The Progressive Underground’s Primer to Trip-Hop

1. “Protection” by Massive Attack

Massive Attack’s 2nd album, 1994’s “Protection” fine-tuned the formula for the yet-to-be-named genre.

The track features vocals from Tracey Thorn, lead singer of Everything But The Girl.  The song contained samples taken from “The Payback” by James Brown, namely the hi-hat beat and the recurrent wah-wah guitar element.

It was shortly after this that international music publication MixMag coined the phrase “trip-hop,” along with “downtempo” and “chill”, as a way of describing this emerging genre of music that utilized hip-hop samples, funk and other slowed down atmospheric elements that gave a torrid hip hop aesthetic and cinematic vibe to the music.

2. “Numb” by Portishead

Around this time, another group who would also be considered one of the pioneers of the trip-hop, downtempo and chill genre emerged from the same Bristol scene: Geoff Barrow, Adrian Utley and lead singer Beth Gibbons, better known as Portishead.

Portishead’s 1994 album “Dummy” pushed the genre to an international audience through the use of a number of hip-hop techniques, such as sampling, scratching, and loop-making. Using those hip-hop techniques as a base, the group would record their own original music atop all of that using an analog format rather than a digital one, giving their work a vintage sound.

“Dummy” was a masterwork that helped to cement the reputation of Bristol as the capital of trip-hop, a nascent genre which was then often referred to simply as “the Bristol sound.”

3. “Changeling” by DJ Shadow

Trip-hop, downtempo and chill continued to evolve with the release of another groundbreaking album that incorporated a high level of turntable artistry with cinematic sensibilities, but this time the artist was from the United States.

Joshua Paul Davis, better known by his stage name DJ Shadow, was an American producer and DJ out of Davis, Calif., who had a personal collection of more than 60,000 records. He first gained notice with the release of his acclaimed debut studio album, “Endtroducing,” which was built entirely from music samples of lost funk classics and bad horror soundtracks from his record collection.

The album employed tens of thousands of samples layered to beautiful melodic perfection and would expand the perspective of trip-hop, downtempo and chill, going on to heavily influence global producers who would show up on the music scene years later like Madlib and Flying Lotus.

4. “Flying Away” by Smoke City

Other artists and groups would continue taking the genre in several new and different directions. Smoke City, comprised of Nina Miranda, Mark Brown, and Chris Franck, blended acid jazz, slow samba and bossa nova into a wonderful melding of downtempo, chill and trip-hop.

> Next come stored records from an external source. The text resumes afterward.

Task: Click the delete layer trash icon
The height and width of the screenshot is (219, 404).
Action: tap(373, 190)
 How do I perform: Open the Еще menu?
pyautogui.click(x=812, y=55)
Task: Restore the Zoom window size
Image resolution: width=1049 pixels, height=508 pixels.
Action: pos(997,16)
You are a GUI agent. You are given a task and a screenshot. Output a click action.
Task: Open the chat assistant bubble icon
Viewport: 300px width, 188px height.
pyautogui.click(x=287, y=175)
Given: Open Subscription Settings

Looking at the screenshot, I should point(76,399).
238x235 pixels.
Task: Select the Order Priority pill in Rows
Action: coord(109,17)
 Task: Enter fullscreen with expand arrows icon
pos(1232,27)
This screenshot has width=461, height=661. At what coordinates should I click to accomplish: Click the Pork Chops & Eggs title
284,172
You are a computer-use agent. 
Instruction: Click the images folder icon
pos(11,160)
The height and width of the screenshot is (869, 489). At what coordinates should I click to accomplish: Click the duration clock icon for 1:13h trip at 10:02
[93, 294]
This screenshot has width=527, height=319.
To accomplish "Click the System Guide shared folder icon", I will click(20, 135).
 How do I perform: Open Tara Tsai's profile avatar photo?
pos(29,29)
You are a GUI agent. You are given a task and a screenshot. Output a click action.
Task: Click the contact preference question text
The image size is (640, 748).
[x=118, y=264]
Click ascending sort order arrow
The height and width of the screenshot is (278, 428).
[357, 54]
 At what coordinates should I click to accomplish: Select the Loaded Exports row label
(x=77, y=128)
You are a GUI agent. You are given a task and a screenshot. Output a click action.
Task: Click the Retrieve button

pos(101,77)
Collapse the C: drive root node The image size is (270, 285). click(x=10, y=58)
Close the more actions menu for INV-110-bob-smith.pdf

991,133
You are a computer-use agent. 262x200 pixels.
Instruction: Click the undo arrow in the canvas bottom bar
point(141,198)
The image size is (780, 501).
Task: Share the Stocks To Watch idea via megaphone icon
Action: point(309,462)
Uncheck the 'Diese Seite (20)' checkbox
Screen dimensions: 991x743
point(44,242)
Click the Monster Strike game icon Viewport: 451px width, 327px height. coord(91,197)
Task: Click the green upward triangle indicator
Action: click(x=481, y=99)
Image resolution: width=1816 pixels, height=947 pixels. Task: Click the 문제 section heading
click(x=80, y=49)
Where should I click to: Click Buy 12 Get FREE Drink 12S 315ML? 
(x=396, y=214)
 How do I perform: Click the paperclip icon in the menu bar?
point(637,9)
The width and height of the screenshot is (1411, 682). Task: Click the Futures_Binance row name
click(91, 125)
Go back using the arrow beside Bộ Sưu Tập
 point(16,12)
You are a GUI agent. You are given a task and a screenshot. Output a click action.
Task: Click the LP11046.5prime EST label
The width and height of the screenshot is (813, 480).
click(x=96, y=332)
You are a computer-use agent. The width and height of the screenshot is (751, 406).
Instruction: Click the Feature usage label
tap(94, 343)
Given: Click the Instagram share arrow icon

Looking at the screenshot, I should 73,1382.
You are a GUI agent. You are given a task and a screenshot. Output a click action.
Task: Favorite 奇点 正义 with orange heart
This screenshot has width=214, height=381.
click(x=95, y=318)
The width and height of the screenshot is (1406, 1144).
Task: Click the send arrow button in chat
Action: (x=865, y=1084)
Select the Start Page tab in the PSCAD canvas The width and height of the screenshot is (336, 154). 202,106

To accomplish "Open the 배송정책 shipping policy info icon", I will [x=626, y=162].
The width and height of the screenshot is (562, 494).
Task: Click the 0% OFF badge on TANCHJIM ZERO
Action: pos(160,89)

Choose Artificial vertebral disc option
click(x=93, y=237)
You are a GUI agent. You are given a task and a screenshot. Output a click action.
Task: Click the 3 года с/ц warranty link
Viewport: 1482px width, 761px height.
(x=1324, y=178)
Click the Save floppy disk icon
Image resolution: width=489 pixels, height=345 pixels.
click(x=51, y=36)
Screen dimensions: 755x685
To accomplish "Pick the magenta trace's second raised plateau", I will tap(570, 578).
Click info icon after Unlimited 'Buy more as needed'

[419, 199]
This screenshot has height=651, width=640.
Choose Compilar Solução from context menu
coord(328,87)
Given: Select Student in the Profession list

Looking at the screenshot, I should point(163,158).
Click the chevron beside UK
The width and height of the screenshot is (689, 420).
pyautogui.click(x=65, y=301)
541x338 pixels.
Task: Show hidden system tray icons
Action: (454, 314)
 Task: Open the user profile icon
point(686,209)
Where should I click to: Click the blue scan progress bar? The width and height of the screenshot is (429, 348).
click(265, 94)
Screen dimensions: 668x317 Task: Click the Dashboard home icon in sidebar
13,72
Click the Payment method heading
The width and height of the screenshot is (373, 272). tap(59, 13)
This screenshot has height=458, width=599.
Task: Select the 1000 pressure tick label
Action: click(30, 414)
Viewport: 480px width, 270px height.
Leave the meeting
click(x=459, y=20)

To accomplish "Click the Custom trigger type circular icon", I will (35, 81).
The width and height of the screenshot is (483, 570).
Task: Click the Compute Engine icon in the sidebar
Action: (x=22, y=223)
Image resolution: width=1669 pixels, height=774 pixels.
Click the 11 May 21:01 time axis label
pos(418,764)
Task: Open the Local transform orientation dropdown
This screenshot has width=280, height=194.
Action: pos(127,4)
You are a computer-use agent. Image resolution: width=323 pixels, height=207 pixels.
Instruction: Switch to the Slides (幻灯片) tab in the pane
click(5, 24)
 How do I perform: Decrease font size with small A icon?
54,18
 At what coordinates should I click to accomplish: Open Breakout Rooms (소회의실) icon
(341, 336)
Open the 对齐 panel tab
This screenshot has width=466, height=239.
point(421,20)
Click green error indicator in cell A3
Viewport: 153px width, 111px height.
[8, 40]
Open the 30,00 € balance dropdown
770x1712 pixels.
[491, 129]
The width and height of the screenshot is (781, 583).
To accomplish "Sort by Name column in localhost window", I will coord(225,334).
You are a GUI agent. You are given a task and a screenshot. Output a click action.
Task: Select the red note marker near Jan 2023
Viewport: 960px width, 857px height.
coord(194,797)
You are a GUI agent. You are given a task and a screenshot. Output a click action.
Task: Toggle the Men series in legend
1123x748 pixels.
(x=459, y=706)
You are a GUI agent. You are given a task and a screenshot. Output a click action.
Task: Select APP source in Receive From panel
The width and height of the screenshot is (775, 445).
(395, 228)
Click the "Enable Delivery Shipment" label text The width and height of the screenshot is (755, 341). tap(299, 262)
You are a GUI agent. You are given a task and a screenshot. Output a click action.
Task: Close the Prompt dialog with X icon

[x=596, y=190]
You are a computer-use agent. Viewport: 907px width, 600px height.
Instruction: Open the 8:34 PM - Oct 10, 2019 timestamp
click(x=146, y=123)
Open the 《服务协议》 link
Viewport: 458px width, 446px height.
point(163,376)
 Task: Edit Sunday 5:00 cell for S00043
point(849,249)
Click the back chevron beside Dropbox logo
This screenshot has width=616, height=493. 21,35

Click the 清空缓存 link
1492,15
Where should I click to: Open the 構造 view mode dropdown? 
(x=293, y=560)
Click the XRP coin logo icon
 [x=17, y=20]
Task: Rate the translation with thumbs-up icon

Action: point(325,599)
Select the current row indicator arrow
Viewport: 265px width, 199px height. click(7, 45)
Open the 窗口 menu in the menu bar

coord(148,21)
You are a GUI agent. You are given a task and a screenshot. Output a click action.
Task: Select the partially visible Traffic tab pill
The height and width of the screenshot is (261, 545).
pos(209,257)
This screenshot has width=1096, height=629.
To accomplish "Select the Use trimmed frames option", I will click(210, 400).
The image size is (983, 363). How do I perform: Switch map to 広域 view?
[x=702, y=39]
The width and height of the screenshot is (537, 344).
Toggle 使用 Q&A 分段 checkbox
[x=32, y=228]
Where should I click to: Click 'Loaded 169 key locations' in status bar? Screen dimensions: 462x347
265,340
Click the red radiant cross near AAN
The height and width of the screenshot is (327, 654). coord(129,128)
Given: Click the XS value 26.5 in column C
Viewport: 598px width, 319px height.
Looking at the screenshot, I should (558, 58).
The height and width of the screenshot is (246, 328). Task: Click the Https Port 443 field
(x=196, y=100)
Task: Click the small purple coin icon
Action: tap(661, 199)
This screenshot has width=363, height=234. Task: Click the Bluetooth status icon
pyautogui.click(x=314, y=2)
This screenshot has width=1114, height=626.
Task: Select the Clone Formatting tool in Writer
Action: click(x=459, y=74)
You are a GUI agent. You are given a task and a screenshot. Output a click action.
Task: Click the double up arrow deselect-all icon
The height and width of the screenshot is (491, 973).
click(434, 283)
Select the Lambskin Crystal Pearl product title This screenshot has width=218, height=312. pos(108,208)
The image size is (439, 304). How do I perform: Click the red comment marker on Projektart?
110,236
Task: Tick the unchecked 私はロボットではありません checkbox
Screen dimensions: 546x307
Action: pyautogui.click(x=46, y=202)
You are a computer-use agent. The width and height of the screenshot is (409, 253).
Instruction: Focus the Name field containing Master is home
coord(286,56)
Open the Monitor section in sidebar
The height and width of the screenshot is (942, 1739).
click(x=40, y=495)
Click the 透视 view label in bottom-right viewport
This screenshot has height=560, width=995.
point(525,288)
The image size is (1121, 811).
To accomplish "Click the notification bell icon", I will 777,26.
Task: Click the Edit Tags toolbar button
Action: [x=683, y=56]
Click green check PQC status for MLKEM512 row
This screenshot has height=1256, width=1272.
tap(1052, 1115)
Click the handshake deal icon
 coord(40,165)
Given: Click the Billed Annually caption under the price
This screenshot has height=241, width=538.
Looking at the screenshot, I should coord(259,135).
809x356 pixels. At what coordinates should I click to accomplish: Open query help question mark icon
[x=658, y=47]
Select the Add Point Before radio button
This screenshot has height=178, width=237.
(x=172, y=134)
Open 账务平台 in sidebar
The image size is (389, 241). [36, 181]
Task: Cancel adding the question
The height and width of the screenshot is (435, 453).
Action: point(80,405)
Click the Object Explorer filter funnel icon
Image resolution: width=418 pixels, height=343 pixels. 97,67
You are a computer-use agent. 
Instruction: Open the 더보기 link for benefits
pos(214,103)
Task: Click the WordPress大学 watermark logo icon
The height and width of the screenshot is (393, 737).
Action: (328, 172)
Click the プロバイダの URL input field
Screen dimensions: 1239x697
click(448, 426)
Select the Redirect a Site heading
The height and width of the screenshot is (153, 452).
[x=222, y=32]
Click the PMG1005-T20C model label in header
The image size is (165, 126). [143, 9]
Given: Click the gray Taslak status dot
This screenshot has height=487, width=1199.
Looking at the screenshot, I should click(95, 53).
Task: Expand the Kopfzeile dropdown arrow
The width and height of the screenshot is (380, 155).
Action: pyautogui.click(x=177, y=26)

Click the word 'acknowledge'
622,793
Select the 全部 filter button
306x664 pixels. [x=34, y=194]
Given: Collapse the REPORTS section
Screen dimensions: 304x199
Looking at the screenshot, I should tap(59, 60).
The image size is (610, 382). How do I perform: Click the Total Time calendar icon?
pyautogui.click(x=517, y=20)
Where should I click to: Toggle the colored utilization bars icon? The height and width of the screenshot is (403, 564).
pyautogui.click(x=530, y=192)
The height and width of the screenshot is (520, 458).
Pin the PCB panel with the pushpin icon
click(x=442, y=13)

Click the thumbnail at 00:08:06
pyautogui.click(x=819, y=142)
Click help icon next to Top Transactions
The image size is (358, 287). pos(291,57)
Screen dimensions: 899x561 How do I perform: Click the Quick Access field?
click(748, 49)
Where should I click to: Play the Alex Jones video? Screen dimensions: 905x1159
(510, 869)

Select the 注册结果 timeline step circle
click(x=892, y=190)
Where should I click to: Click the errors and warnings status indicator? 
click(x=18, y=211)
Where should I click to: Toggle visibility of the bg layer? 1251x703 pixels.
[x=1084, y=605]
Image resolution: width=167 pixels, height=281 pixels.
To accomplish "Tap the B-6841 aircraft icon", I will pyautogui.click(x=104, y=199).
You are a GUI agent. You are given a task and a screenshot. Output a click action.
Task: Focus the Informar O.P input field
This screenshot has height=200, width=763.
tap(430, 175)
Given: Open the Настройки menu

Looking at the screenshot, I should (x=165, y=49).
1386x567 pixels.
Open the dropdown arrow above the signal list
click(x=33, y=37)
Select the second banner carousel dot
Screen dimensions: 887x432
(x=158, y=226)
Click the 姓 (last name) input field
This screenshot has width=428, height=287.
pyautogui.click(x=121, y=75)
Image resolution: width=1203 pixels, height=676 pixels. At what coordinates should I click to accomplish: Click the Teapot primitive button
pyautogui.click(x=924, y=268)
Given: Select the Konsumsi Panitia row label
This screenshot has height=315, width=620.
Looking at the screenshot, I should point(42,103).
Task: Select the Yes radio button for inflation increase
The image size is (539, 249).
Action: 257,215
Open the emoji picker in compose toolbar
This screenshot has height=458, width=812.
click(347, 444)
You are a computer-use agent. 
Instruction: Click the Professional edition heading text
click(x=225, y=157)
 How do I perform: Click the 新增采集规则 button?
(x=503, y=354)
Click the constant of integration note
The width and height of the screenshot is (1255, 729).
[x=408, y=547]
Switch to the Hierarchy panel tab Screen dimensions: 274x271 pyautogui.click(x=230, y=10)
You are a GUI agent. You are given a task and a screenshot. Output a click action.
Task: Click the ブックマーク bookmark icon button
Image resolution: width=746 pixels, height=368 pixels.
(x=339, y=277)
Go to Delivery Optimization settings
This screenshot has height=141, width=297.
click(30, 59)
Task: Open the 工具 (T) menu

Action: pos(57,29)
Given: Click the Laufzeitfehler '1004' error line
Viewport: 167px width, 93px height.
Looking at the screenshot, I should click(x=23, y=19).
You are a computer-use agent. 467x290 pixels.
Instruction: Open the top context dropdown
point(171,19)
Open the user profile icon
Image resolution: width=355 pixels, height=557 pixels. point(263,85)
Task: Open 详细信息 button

5. “Teardrop” by Massive Attack

Massive Attack’s anthemic track “Teardrop,” is one of the most significant tunes from one of the most outstanding albums in the genre. The track was greatly enhanced by the vocals of former Cocteau Twin Liz Fraser, whose otherworldly voice is a perfect fit for Massive Attack’s ethereal mood music.  This song may be best known for becoming the theme song for the long-running television series “House.”